Segment Start: SOURCE DATA

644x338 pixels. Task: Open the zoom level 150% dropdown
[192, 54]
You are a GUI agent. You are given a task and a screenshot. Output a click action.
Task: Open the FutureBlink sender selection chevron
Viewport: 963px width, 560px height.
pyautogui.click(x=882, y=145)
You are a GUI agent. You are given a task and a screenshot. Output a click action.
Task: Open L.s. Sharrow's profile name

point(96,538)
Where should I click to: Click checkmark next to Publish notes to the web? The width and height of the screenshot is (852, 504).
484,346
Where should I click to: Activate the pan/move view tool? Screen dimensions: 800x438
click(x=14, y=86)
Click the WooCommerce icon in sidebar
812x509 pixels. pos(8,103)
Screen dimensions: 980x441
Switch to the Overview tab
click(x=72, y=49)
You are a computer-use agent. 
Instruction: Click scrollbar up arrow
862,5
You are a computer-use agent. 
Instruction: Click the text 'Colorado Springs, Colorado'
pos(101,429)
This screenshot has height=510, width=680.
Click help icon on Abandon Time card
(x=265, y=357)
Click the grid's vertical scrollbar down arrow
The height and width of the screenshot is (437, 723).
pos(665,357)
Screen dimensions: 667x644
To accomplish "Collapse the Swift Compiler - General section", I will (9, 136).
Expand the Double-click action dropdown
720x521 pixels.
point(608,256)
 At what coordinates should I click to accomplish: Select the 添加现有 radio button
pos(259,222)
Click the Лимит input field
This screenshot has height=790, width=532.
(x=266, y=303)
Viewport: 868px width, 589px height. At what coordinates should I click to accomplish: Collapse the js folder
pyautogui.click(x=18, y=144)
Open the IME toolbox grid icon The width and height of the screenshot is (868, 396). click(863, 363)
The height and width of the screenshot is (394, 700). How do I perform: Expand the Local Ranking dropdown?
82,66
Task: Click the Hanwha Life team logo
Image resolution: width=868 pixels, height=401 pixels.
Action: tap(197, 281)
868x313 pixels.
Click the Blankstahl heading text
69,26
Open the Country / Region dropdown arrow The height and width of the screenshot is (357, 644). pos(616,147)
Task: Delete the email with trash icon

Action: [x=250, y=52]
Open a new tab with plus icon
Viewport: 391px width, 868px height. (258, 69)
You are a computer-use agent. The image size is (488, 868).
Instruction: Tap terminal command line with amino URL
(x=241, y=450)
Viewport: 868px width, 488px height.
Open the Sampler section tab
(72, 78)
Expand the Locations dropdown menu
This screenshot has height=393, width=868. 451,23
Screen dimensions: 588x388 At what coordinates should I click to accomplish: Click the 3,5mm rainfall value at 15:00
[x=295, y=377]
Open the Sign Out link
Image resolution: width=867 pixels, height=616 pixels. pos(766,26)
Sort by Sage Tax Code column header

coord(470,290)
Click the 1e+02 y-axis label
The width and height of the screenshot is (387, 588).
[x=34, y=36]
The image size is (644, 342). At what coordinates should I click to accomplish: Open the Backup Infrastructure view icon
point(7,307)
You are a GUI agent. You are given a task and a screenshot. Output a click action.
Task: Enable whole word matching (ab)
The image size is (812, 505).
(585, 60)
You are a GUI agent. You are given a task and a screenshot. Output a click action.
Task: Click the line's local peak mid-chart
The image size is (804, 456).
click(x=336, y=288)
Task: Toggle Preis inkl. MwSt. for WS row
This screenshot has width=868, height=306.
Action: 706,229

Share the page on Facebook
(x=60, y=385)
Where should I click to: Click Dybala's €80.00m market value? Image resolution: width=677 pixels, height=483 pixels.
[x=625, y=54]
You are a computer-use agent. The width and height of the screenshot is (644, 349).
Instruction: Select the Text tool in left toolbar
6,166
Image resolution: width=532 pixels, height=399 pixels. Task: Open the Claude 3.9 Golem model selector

Segment End: SOURCE DATA

INSTRUCTIONS TO FOLLOW >> What is needed is an exact copy of the lines from the start of the listing through the line where "Screen dimensions: 980x441" sits, please, both end lines included and nothing more.

OUTPUT >>
644x338 pixels. Task: Open the zoom level 150% dropdown
[192, 54]
You are a GUI agent. You are given a task and a screenshot. Output a click action.
Task: Open the FutureBlink sender selection chevron
Viewport: 963px width, 560px height.
pyautogui.click(x=882, y=145)
You are a GUI agent. You are given a task and a screenshot. Output a click action.
Task: Open L.s. Sharrow's profile name

point(96,538)
Where should I click to: Click checkmark next to Publish notes to the web? The width and height of the screenshot is (852, 504).
484,346
Where should I click to: Activate the pan/move view tool? Screen dimensions: 800x438
click(x=14, y=86)
Click the WooCommerce icon in sidebar
812x509 pixels. pos(8,103)
Screen dimensions: 980x441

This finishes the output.